• Problem details
Answer these questions from the passage about Popova below:
(a) In whose Moscow studios did Popova study from 1907 to 1909?
(b) To which two cities did she travel to study iconography?
(c) With whom did Popova and Udaltsova study Cubism at the Académie de la Palette?

• Passage to read
Popova was born into a wealthy family of Moscow factory owners, which secured her a quality art education. After studying in the studios of Stanislav Zhukovsky and Konstantin Yuon in Moscow from 1907 to 1909, she traveled to Italy, where she was strongly drawn to the monumental art of the early Renaissance. She then traveled to Pskov and Novgorod to study iconography. In 1912 Popova met some of the leading masters of the Moscow avant-garde gathered around Vladimir Tatlin, and for some time she worked at his studio, together with Nadezhda Udaltsova, with whom she was to develop a close friendship, and Aleksandr Vesnin (see Vesnin brothers). Popova, Udaltsova, and Vesnin developed close creative and personal friendships and love that would last throughout Popova’s short lifetime. During this period Popova visited Sergey Shchukin’s renowned collection of French art and, drawn to Cubism, traveled to Paris with Udaltsova. The Académie de la Palette, where Popova and Udaltsova studied Cubism with Henri Le Fauconnier and Jean Metzinger, was to prove a crucial step in Popova’s artistic development.

• Given material
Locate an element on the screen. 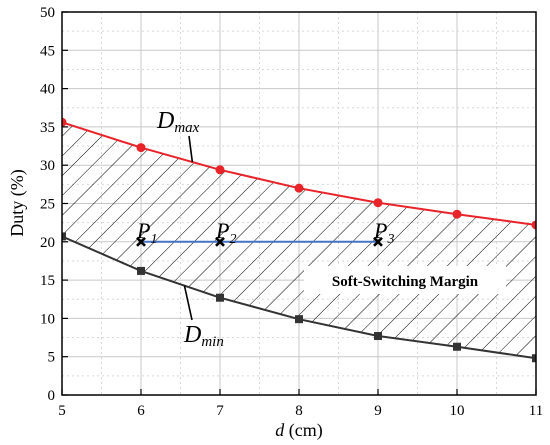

• Solution to the exercise
(a) Stanislav Zhukovsky and Konstantin Yuon
(b) Pskov and Novgorod
(c) Henri Le Fauconnier and Jean Metzinger